§ **YOUR ASSIGNMENT**: Filter these entries down to lines holding "Show".

§ **Stored entries**:
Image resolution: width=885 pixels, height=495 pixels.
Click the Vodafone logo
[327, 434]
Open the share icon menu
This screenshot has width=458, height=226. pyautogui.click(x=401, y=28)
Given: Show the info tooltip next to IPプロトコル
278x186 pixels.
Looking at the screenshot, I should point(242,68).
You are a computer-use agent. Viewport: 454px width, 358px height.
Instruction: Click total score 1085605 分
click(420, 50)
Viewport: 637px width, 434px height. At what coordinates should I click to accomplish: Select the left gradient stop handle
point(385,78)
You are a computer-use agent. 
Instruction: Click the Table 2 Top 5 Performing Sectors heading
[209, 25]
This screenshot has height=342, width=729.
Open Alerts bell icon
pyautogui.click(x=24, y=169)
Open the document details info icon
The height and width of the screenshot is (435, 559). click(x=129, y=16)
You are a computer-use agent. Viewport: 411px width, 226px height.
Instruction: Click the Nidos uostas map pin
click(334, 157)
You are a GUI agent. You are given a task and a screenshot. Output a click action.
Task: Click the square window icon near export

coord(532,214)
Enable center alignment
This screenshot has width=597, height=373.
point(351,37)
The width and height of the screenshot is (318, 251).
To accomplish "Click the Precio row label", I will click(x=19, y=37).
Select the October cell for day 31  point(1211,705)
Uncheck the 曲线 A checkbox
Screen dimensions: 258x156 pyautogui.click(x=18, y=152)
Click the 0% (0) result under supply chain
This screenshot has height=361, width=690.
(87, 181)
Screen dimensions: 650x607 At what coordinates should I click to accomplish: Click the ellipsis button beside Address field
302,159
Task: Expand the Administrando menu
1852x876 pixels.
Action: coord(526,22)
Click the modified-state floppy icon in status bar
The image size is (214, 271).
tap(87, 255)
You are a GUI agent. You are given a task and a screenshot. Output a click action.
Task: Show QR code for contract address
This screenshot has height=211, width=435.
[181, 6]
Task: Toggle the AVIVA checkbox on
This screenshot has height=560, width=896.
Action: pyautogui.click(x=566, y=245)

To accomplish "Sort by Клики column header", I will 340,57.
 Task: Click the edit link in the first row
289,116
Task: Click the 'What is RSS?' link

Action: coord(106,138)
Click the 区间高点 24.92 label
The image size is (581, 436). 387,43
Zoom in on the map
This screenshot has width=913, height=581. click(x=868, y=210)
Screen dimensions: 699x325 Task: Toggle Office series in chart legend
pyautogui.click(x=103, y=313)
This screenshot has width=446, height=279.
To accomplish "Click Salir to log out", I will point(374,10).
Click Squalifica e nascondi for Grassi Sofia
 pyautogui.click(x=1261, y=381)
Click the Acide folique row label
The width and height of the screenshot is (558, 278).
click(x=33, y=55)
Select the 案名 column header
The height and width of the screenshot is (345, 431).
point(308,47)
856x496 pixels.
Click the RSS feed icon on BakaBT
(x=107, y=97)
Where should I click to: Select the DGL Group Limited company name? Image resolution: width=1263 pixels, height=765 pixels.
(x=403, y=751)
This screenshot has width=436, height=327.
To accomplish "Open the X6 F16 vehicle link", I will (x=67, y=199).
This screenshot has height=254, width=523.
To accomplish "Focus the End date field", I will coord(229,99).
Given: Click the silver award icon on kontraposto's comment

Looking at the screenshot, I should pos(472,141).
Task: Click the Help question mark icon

§ **ANSWER FOR THIS EXERCISE**:
Given: Show the info tooltip next to IPプロトコル
Task: Show QR code for contract address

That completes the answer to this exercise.